だが、召喚型だと仮定すると追撃が無いのは変だし、対人型なら本来のカラスの力に比べ、こんな高い攻撃力を出せない。
これは敵の攻撃でないかもしれない。
「敵らしき人はいるか?」
「いえ、人がここにいる気配は一切ありません」
「とりあえず、羽根が邪魔だから外せ」
「出来ません。凄い力です」
ひとまず、文秋事地面に下ろす。カラスををクッションにすれば放すと思っていたが……
「全然、離れません。どうしましょうか?」
「もういっその事そのままいればいいんじゃないか? ただのカラスらしいし問題はないだろ」
「痛くはないですけど、なんか罪悪感があります。能力を解除して離れます」
文秋は『虚無な実体』を部分的に発動させ、カラスから離れた。
「こうしてみると結構可愛いですね」
羽根を広げお腹を見せた状態で倒れているカラスの腹を文秋は撫でている。私も触ってみたいが、謎の恐怖によって一歩前に進むことすら出来ない。
「なあ。そのカラスはなんか変だぞ」
「何言っているんですか? 可愛いじゃないですか」
今までソロで活動していた時の特技として相手の大体の強さが分かる。この犬は強い。少なくとも私の中ではバグワームの次に入る程の強さに入る。
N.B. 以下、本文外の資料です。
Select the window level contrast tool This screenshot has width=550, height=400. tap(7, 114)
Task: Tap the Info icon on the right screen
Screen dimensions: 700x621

切り札の一つである『時間凍結』ですら、この犬の前では無意味に終わる気がするのだ。
今すぐにでもこの場を逃げ出したいが、それは文秋に対する裏切り行為になる。
この危機はいち早く伝えなくてはいけない!
「逃げろ! その鳥は……」
「フッミー! 迎えに来たよっ!」
「どうしたんですか?」
榊原によって私の声は文秋に届くことは無かった。
「同僚がね。ワープ装置をくれたんだっ。これを使って一緒に帰ろっ!」
文秋を後ろから抱きしめる様にしてから、榊原はワープ装置とやらを使って消えた。――あのカラスを連れて。
「ワープ装置って殻曳って奴が持っていた物と同じか」
流石は最高幹部様だ。人類の数十年先を行く技術を手軽に使えるモノなんだな。
「明日は月曜日だから文秋を休ませないとな」
この事は後で電話かメールで伝えればいいか。
私も社会人で仕事もある。だから、平日は緊急時以外では戦えない。
それに記憶を失ってから休みもなく戦い続けた文秋に休息が必要だろう。